PROVIDED TEXT:
Jul 28, 2019 – God’s Persistent Love
A woman phoned the manager of a concert hall and demanded to know if her valuable diamond pendant, lost there the previous night, had been turned in. He asked her to hold the line. He then personally went to where she said she might have dropped it and found the precious pendant. Returning to the phone he discovered that she’d become impatient and hung up. He had no way to reach her, as she hadn’t given her name. She had no persistence, and she lost out.
Today in scripture we hear about persistence – Persistent receiving. That sounds contradictory almost. Persistent receiving? To start with, the Old Testament lesson has Abraham asking God to indulge ‘just-one-more’ request, which leads to the idea of being persistent. If you think about what Abraham did there it’s a wonderful lesson for us.
Now one way of looking at that whole episode is that Abraham is bargaining with God. But another viewpoint is that Abraham is finding out, through persistence, just how great the depth of God’s generosity goes. Listen again, ‘The men turned away and went toward Sodom, but Abraham remained standing before the Lord.’ Abraham stayed and discovered just how much mercy God was ready to show. It may even be seen as God enticing Abraham to keep asking. The persistence in this lesson might just be that of God and not Abraham.

EXERCISE INSTRUCTIONS:
In the text above on God's persistent love, extract word for word the passage from "Today in scripture" to "lesson for us.".

DATA LISTING:
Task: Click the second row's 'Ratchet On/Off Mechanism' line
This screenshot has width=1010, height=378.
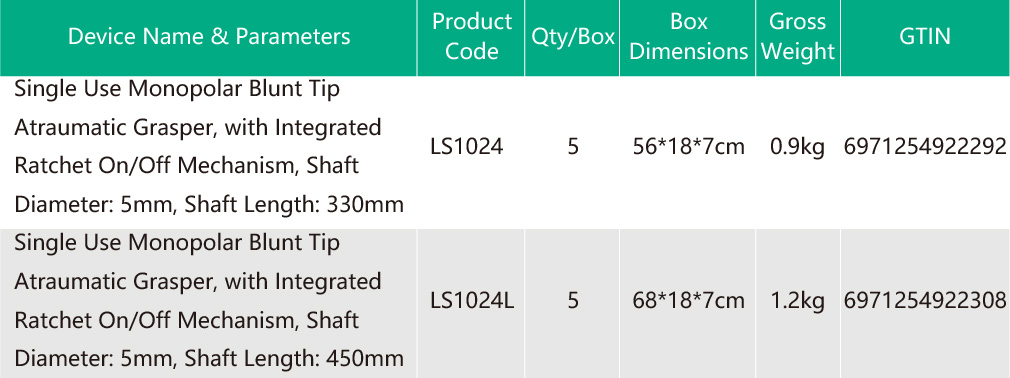Action: pyautogui.click(x=186, y=319)
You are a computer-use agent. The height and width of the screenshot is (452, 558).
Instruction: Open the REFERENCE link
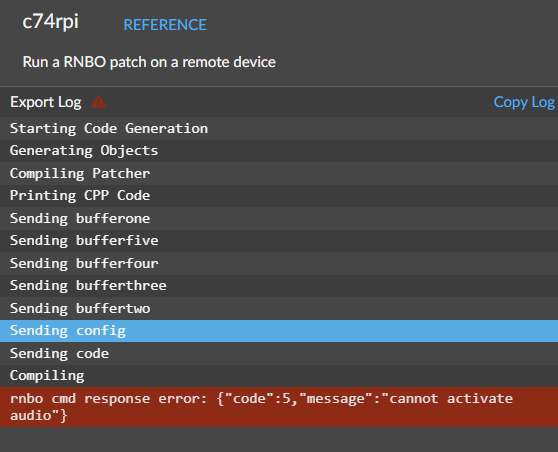pyautogui.click(x=165, y=25)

SOLUTION TO THE EXERCISE:
Today in scripture we hear about persistence – Persistent receiving. That sounds contradictory almost. Persistent receiving? To start with, the Old Testament lesson has Abraham asking God to indulge ‘just-one-more’ request, which leads to the idea of being persistent. If you think about what Abraham did there it’s a wonderful lesson for us.